Stadt Kleve muss Bodengutachten für Hallenbad-Gelände erstellen

Bodengutachten erforderlich : Sorge um Altlasten unter dem Bad

Wo jetzt noch das Klever Hallenbad steht, befand sich von 1858 bis 1906 eine Gasfabrik. Der Kreis befürchtet, dass der Boden unter dem Bad verunreinigt sein könnte. Bevor die Stadt das Areal als Baugebiet ausweist, will sie das prüfen.

Die Tage des Klever Hallenbads sind gezählt. Die Stadt Kleve wird das Hallenbad abreißen und möchte an seiner Stelle ein Baugebiet entwickeln. Die Untere Bodenschutzbehörde des Kreises Kleve hat jedoch Bedenken angemeldet. Die Behörde führt ein Kataster über so genannte „altlast-verdächtige Flächen“. Derzeit sind darin etwa 1000 Grundstücke enthalten, für die aufgrund ihrer vorherigen Nutzung nicht ausgeschlossen werden kann, das Boden oder Grundwasser verunreinigt sind. Die Fläche, auf der das Hallenbad steht, ist eines dieser Grundstücke.

In einer Stellungnahme an die Bezirksregierung Düsseldorf weist die Untere Bodenschutzbehörde darauf hin, dass sich das Stadtbad im Bereich eines ehemaligen Gaswerkes befindet.
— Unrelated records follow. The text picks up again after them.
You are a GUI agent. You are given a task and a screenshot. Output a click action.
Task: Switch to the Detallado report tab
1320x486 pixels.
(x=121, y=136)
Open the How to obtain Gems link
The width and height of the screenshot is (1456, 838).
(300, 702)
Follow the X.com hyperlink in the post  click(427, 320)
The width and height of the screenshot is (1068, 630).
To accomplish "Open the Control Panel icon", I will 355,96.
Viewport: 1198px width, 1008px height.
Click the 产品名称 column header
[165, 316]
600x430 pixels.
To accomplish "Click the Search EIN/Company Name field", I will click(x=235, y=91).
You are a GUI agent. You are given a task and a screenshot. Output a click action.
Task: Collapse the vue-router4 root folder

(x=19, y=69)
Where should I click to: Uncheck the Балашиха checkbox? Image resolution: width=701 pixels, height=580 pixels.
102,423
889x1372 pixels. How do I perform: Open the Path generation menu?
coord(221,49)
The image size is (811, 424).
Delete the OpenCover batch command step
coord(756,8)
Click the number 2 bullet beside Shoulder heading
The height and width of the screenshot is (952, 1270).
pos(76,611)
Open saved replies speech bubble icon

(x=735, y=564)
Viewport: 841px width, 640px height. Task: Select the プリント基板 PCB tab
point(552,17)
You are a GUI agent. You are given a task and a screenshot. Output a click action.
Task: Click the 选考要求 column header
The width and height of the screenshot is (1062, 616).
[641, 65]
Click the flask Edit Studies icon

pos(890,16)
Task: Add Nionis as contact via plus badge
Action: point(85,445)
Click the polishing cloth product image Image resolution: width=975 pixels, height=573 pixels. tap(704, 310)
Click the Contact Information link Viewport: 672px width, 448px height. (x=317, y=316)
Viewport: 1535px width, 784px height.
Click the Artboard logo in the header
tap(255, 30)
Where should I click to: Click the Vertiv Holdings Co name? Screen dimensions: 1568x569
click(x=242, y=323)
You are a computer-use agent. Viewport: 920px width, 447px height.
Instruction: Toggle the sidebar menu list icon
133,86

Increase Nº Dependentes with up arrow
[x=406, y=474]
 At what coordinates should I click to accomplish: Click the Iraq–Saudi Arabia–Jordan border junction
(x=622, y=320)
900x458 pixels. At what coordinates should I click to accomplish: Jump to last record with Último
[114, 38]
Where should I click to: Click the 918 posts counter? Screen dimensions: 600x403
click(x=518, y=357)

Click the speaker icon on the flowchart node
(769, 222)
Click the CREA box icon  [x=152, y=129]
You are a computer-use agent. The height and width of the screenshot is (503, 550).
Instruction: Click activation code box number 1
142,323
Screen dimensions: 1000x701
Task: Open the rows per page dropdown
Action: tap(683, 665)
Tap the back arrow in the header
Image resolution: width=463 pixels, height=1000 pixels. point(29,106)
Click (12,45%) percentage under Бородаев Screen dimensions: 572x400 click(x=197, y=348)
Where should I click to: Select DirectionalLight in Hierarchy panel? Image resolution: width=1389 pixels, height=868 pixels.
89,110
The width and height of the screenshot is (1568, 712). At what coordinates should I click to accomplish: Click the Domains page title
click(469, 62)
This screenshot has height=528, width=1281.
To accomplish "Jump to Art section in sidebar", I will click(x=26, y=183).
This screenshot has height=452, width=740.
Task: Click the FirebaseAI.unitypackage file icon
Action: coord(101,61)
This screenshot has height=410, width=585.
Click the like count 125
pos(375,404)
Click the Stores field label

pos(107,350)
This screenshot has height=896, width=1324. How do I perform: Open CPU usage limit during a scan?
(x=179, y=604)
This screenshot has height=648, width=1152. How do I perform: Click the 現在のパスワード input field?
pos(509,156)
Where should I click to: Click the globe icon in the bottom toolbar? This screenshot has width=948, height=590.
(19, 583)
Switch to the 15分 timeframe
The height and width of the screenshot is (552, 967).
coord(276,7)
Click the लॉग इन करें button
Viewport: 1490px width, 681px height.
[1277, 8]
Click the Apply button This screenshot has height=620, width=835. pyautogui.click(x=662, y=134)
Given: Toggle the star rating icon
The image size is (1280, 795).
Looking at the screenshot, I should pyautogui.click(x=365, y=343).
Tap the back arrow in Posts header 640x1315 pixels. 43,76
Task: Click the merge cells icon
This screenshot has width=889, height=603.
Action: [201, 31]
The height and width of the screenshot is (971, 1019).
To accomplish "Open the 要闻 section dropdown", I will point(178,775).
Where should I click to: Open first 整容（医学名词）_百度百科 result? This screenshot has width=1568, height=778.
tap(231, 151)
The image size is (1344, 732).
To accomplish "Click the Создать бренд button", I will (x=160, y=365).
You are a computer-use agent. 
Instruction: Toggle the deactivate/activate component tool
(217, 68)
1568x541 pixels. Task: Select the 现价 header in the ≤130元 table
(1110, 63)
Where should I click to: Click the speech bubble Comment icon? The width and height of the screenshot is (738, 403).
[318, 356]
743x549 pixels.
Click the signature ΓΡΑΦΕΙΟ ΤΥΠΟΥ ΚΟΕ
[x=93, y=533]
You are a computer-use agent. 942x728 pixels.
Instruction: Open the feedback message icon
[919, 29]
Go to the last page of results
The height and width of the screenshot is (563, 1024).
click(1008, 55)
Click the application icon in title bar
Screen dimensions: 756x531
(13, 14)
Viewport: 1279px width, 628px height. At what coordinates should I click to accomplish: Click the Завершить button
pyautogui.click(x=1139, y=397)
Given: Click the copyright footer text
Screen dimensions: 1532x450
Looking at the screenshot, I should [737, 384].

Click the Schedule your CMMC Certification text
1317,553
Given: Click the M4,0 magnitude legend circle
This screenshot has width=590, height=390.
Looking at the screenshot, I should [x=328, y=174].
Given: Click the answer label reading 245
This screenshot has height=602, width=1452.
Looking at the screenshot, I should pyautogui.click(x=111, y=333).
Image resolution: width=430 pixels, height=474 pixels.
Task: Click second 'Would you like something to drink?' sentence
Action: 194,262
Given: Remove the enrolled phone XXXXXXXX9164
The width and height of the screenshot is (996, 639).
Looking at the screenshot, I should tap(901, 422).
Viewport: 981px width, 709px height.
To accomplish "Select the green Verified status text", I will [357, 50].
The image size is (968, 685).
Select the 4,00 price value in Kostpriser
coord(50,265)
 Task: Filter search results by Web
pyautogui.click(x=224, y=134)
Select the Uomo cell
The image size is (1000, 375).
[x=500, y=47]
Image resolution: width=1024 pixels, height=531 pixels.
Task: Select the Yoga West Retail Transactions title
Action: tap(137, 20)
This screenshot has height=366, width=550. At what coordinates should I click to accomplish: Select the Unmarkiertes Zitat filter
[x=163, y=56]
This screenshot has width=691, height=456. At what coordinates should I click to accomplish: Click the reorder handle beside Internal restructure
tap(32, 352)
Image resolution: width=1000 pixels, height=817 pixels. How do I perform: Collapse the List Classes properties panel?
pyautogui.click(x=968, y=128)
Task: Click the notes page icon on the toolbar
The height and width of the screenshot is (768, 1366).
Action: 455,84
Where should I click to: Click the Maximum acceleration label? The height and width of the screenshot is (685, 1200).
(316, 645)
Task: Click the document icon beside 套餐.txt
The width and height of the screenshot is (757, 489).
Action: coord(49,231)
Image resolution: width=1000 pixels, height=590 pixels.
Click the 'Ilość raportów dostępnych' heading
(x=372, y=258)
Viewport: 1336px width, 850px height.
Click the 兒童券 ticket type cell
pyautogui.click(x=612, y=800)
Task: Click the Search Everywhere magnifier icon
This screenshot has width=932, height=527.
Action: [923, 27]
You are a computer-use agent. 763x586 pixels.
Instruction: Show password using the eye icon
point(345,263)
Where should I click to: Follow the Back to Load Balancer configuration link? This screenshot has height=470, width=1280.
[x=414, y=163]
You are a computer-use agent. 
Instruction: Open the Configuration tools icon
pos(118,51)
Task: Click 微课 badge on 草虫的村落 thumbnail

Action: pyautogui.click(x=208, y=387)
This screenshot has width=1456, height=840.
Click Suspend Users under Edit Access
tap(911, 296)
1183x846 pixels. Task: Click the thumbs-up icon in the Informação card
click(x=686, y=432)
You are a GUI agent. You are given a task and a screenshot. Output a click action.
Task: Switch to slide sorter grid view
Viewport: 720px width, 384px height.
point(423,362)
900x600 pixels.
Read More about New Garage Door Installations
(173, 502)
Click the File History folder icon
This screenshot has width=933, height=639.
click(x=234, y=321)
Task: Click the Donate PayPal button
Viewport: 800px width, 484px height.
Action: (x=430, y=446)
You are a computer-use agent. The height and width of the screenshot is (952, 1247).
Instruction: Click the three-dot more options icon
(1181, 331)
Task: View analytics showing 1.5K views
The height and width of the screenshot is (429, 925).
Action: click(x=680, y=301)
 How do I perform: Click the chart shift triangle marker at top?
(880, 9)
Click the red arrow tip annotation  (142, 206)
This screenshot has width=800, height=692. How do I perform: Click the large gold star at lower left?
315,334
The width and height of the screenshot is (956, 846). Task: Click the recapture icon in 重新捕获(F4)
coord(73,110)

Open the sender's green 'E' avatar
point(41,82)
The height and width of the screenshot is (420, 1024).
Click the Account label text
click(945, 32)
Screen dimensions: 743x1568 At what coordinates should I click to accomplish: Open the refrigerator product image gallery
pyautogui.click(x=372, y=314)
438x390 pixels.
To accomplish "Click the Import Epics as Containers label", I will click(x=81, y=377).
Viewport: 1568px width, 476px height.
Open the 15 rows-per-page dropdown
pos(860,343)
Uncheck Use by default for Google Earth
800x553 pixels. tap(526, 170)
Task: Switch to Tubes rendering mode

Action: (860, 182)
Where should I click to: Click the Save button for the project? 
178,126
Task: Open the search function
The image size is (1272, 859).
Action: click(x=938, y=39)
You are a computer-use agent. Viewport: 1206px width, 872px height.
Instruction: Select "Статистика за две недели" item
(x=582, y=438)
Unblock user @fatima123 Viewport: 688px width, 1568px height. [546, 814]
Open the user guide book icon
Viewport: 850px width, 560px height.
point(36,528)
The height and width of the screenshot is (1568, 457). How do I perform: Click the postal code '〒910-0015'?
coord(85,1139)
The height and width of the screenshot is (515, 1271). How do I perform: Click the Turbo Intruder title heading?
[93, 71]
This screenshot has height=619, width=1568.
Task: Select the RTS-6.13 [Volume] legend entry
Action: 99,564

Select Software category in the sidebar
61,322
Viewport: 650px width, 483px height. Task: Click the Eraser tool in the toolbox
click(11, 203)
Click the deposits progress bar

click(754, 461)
Bevor ein Bebauungsplan aufgestellt wird, sei daher zunächst eine Auswertung historischer Erkenntnisse notwendig, um festzuhalten, wo genau sich das Gaswerk befunden hat und welche Informationen vorliegen. „Danach wäre zu entscheiden, welche weitergehenden Untersuchungen erforderlich sind“, so die Behörde.

Diese Erkenntnisse hat die Behörde bislang gewonnen: Der Standort des Schwimmbads mitsamt der Außenflächen wurde als Verdachtsfläche erfasst und wird unter der Bezeichnung „Gasfabrik am Königsgarten“ geführt. Archivrecherchen hatten ergeben, dass dort zwischen den Jahren 1858 und 1906 eine Gasfabrik betrieben wurde. Die Behörde weist darauf hin, dass der Boden, auf dem das Stadtbad steht, möglicherweise verunreinigt sein könnte. Sie regt an, bevor das Areal als Baugebiet ausgewiesen wird, „Boden-, Bodenluft- und Grundwassersondierungen durchzuführen“. Mögliche Schadstoffe seien PAKs, BTEX, Kohlenwasserstoffe, Cyanide, Phenole, Schwefel sowie Schwermetalle, so die Behörde. Dieser Anregung möchte die Stadt Kleve auch nachkommen und das weitere Verfahren mit dem Kreis abstimmen.

Die Behörde rät grundsätzlich folgendes: „Vor dem Kauf eines Grundstückes oder einer Immobilie wird dringend empfohlen, bei der Unteren Bodenschutzbehörde Einblick in das Verdachtsflächenkataster zu nehmen.“

So würde die Stadt den Bebauungsplan für das Hallenbad-Gebiet gerne gestalten: Es soll ein Allgemeines Wohngebiet entstehen, das im Bereich des Stadtbades eine „verdichtetere Bebauung“ zulässt, wohingegen im südlichen Bereich eine aufgelockertere Bebauung forciert werden soll. Entlang des Kermisdahls soll eine Grünfläche als „Parkanlage“ festgesetzt werden. „Der Bebauungsplan schafft damit die Voraussetzungen, zukünftig entlang des Kermisdahls einen Fuß- und Radweg zu ermöglichen“, schreibt die Verwaltung. Die Erschließung des Gebiets erfolgt über die Straßen Königsgarten sowie Stadtbadstraße und eine neu anzulegenden Straße.